Jogos que visam contar histórias normalmente envolvem jornadas. O deslocamento físico se torna a mecânica básica e ações como andar, correr, pular, uma parte do vocabulário com o qual interagimos com o mundo. No entanto, videogames raramente valorizam o potencial transformador do simples ato de percorrer longas distâncias, literalmente deixando para trás aquilo que é observado e momentaneamente vivido, como road moviescostumam fazer. O ato de caminhar é uma poderosa metáfora para a vida, mas quando mecânicas entram na frente desta analogia, a ação perde muito de seu significado.

Old Man’s Journey é absolutamente lindo, e muito de sua beleza vem da sua abordagem poética da caminhada. Nele, somos um velhinho que recebe uma carta. A tristeza de seu olhar deixa claro a importância do há escrito ali. O falecimento de algum parente? Um filho doente? Sem nunca se comunicar com palavras, o jogo apenas nos dá o controle do senhor, que com mochila nas costas e bengala na mão, parte para uma jornada à pé por cenários bucólicos, que remetem à vida interiorana.

Como em um adventure aponte-e-clique, o senhor anda em direção ao local onde clicamos ou, nas versões para dispositivos móveis, tocamos com o dedo. No mundo bidimensional de Old Man’s Journey, qualquer caminho pode ser atravessado pelo personagem desde que eles se conectem, pouco importando se estão à frente ou atrás. Assim, devemos manipular o terreno para que eles se conectem com pontes, estradas ou outros morros, por vezes solucionando quebra-cabeças lógicos.

A arte em giz de Old Man’s Journey é de aquecer o coração, com suas múltiplas camadas de elementos visuais que harmonicamente compõem os cenários, dando a eles uma sensação de profundidade. Conforme abrimos caminho para o velhinho, pessoas, paisagens e situações despertam lembranças de seu passado e assim, pouco a pouco, passamos a entender sua história e a importância de sua jornada.

Essas lembranças transbordam emoções: descobrimos que o senhor de barba comprida e barriga saliente era um belo marinheiro. Testemunhamos a primeira troca de olhares com quem viria a ser sua futura esposa. E não apenas os momentos felizes que marcaram sua vida e seu relacionamento, mas também os tristes, que amargam dores e arrependimentos.

A belíssima trilha sonora, que traz o charme das melodias de Yann Tiersen, se adapta organicamente, captando a atmosfera de cada cena e intensificando os sentimentos tocados pelo jogo. Da mesma forma, seu visual, repleto de animações delicadas, cores e detalhes, nos dá a sensação de estar dentro de uma pintura em movimento.

Conforme o velhinho se aproxima de seu objetivo, alcançamos o presente de sua história, culminando em um encontro. E, tendo testemunhado tantos momentos importantes de sua vida, se torna impossível conter as lágrimas.

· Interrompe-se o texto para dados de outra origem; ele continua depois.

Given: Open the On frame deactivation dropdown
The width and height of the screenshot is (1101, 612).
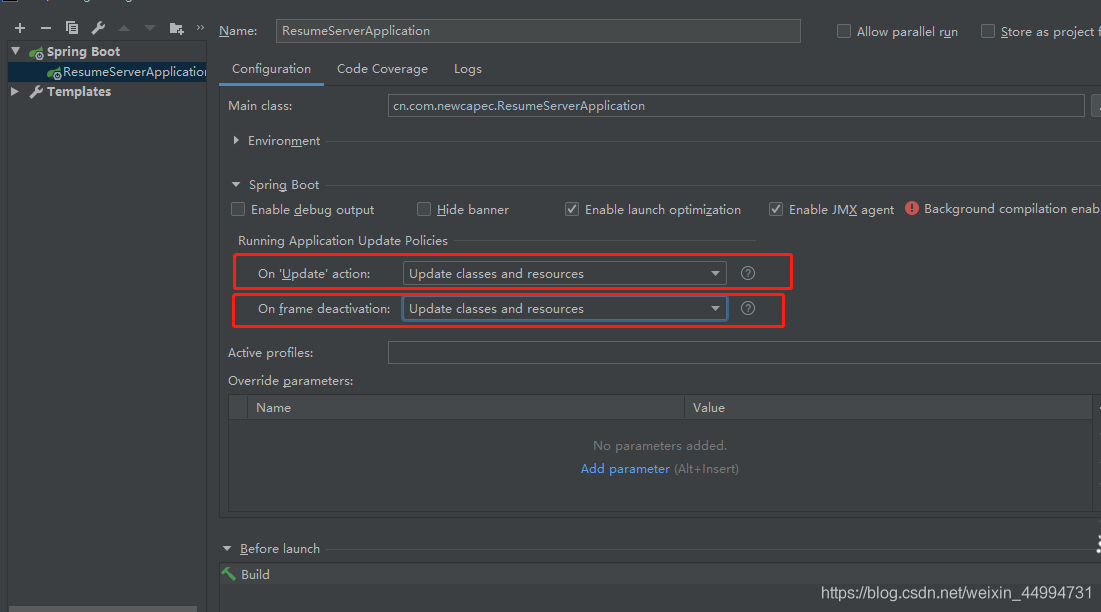Looking at the screenshot, I should [x=565, y=308].
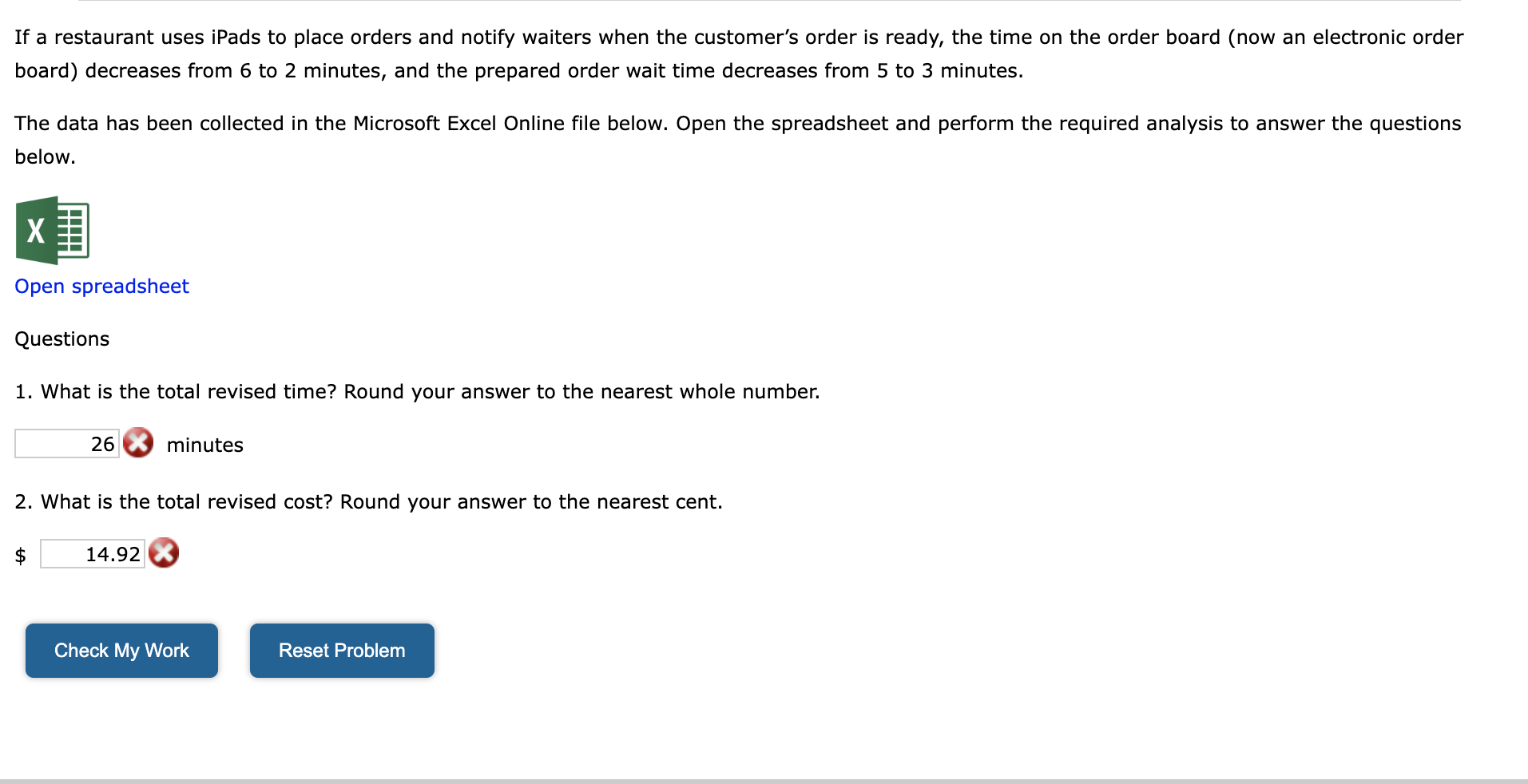The height and width of the screenshot is (784, 1528).
Task: Click the Questions heading text
Action: pos(62,339)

Old Man’s Journey se beneficia de um trabalho audiovisual primoroso, é verdade, mas a maneira como ele trata a caminhada, com pausas momentâneas para descanso e reflexão (quando nosso velhinho costuma lembrar de seu passado) é o que potencializa nossa relação com sua história, incrementando o significado de sua viagem e constantemente instigando nossa curiosidade pelo que está por vir e pelo que já foi.

Com uma mecânica simples aproveitada de forma inteligente, uma experiência breve e inspiradora e uma bela história de amor, Old Man’s Joruney é certamente um dos jogos mais encantadores de 2017. É também mais uma forma de nos convencer que jornadas nos videogames não precisam ser sempre épicas ou grandiosas. Que a força que move um velhinho de bengala a atravessar um país de encontro à sua redenção é a mesma que move um herói de capa e espada a salvar o mundo.

Old Man’s Journey está disponível para PC, Mac, Linux, iOS e Android. No Steam, ele custa R$ 15,99.